Tarik Yildiz : Dans les études publiées sur le sujet, lorsqu'un groupe se constitue, il a besoin d'une identité, savoir ce qu'il est etc. Par automatisme, il va se distinguer des autres groupes pour pouvoir avoir sa propre identité. En se différenciant, cela peut amener à dévaloriser de façon directe ou indirecte les autres. Une forme de rejet peut se manifester d'une façon plus ou moins violente. C'est une manière de forger sa propre identité, son propre langage. Par exemple, les Grecs pensaient que leur langue venait des dieux, et donc ceux qui ne parlaient pas le grec étaient considérant comme étant des barbares et ils les dévalorisaient de fait. Evidemment on peut construire une identité sans dévaloriser les autres mais c'est une pratique courante. Parfois il s'agit juste de l'affirmation de quelque chose que l'on ferait mieux, et d'autres fois cela peut aller jusqu'à la dévalorisation de tous les autres.

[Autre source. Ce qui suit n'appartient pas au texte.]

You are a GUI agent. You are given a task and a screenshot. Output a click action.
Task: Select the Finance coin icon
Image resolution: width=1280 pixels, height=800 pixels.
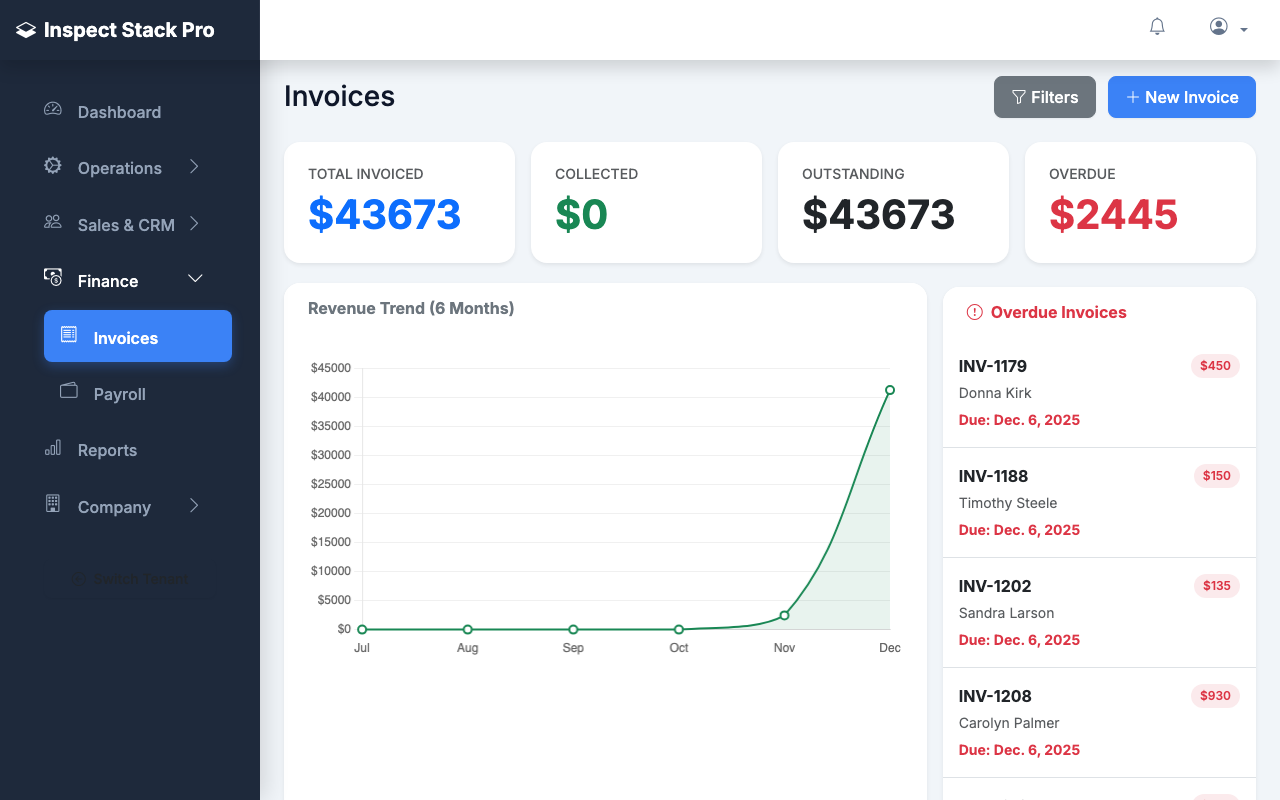52,280
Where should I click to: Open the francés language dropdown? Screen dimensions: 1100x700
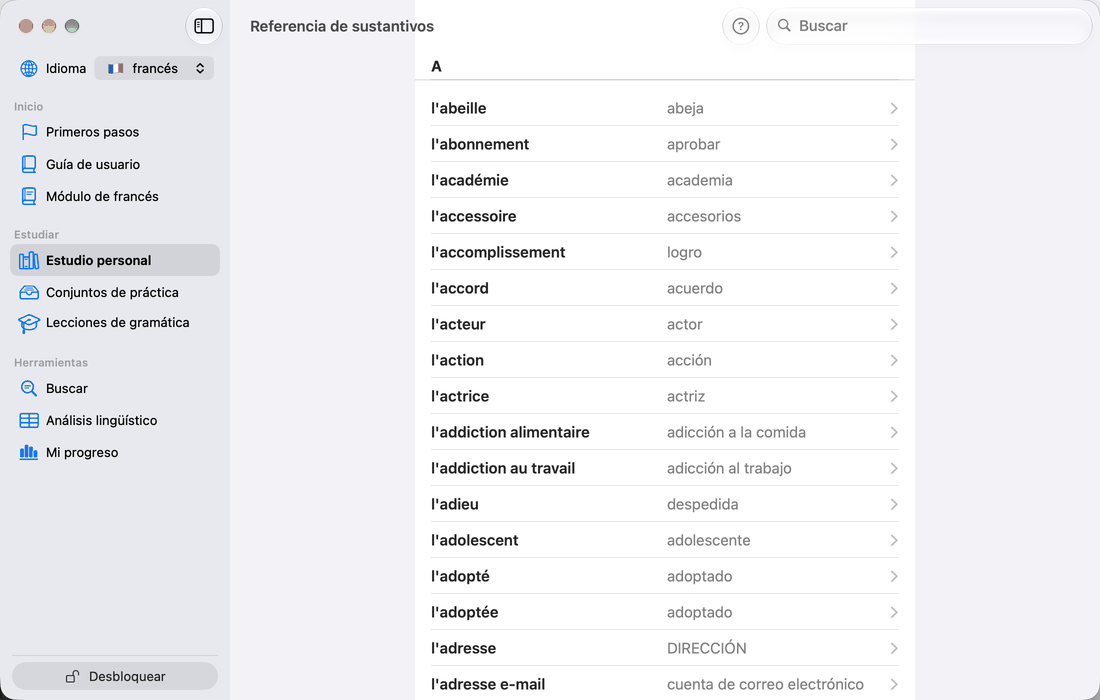tap(154, 68)
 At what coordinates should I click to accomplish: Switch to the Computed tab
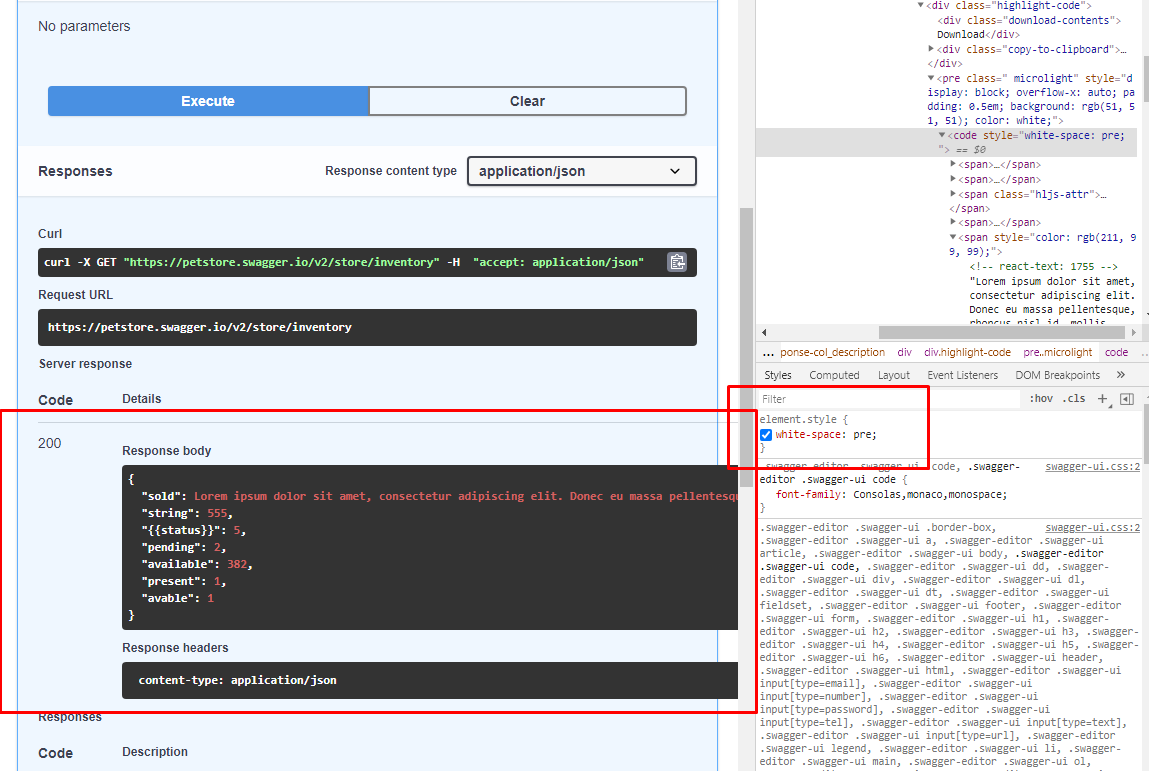(x=834, y=375)
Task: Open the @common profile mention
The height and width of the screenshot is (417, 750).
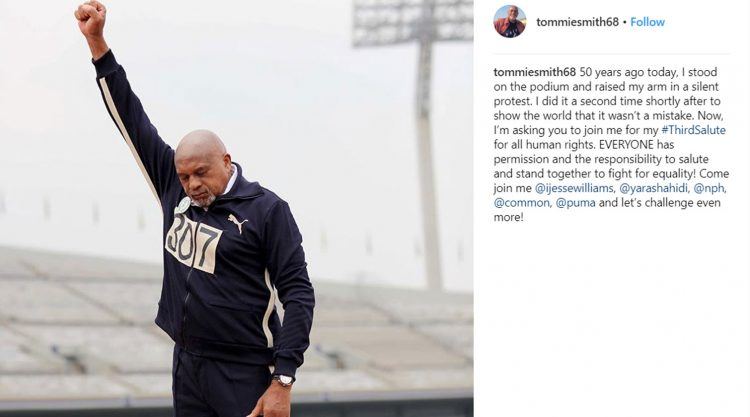Action: pyautogui.click(x=522, y=203)
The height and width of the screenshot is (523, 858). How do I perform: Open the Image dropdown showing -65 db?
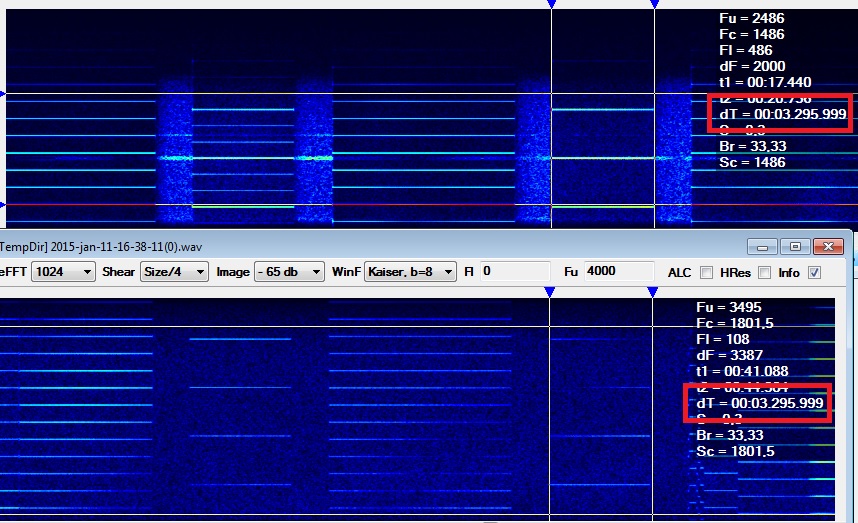(289, 271)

Patrick Lozès : La tendance à se préoccuper de ses semblables n’est pas le contraire de l’ouverture aux autres. Elle le devient lorsque survient le sentiment que l’autre est une menace pour votre façon de vivre et pour vos valeurs. C’est clairement le sentiment de certains de nos concitoyens aujourd’hui. Le lien républicain n’est plus considéré comme un ciment assez solide pour relier l’ensemble de citoyens et certains se réfugient dans l'hostilité, le racisme. Avant de renforcer l’arsenal répressif ou la censure en voulant lutter contre le racisme, les gouvernements devraient se préoccuper d’un sentiment qui se répand en France et qui n’est pas imaginaire: une partie grandissante des Français a l’impression que depuis  quelques temps, les lois accordent une protection particulière aux minorités au détriment de la majorité et que les citoyens ne sont plus tous égaux devant la loi dès lors que cette loi frappe plus fortement les coupables selon que la victime appartient ou non à une catégorie de citoyens.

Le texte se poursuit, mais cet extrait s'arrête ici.